_TASK DESCRIPTION_: Reproduce the passage on Soviet–American relations verbatim, from "The United States government" up to and including "the war ended.".

ARTICLE start

Answer:
Relations between the Soviet Union and the United States were driven by a complex interplay of ideological, political, and economic factors, which led to shifts between cautious cooperation and often bitter superpower rivalry over the years. The distinct differences in the political systems of the two countries often prevented them from reaching a mutual understanding on key policy issues and even, as in the case of the Cuban missile crisis, brought them to the brink of war.
The United States government was initially hostile to the Soviet leaders for taking Russia out of World War I and was opposed to a state ideologically based on communism. Although the United States embarked on a famine relief program in the Soviet Union in the early 1920s and American businessmen established commercial ties there during the period of the New Economic Policy (1921–29), the two countries did not establish diplomatic relations until 1933. By that time, the totalitarian nature of Joseph Stalin's regime presented an insurmountable obstacle to friendly relations with the West. Although World War II brought the two countries into an alliance, based on the common aim of defeating Nazi Germany, the Soviet Union's aggressive, antidemocratic policy toward Eastern Europe had created tensions even before the war ended.

ARTICLE end
DATA SEGMENT start

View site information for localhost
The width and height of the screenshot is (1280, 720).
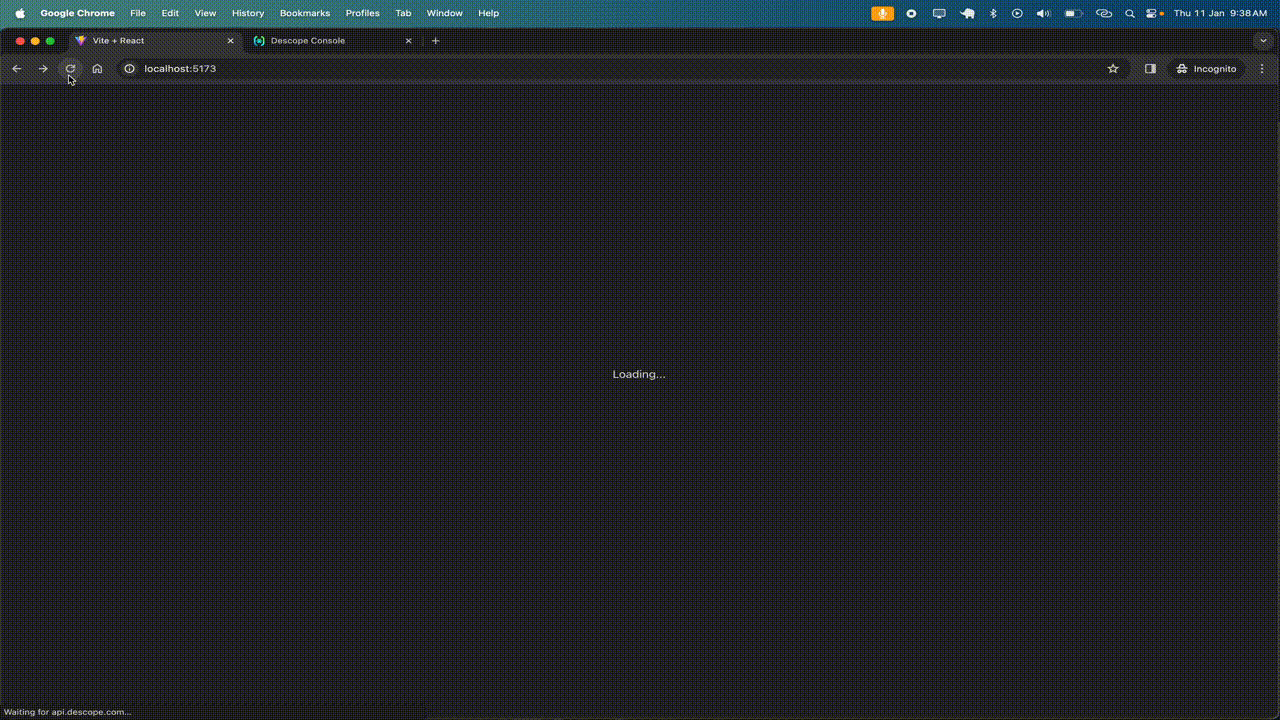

DATA SEGMENT end

_RESPONSE TO THIS TASK_:
The United States government was initially hostile to the Soviet leaders for taking Russia out of World War I and was opposed to a state ideologically based on communism. Although the United States embarked on a famine relief program in the Soviet Union in the early 1920s and American businessmen established commercial ties there during the period of the New Economic Policy (1921–29), the two countries did not establish diplomatic relations until 1933. By that time, the totalitarian nature of Joseph Stalin's regime presented an insurmountable obstacle to friendly relations with the West. Although World War II brought the two countries into an alliance, based on the common aim of defeating Nazi Germany, the Soviet Union's aggressive, antidemocratic policy toward Eastern Europe had created tensions even before the war ended.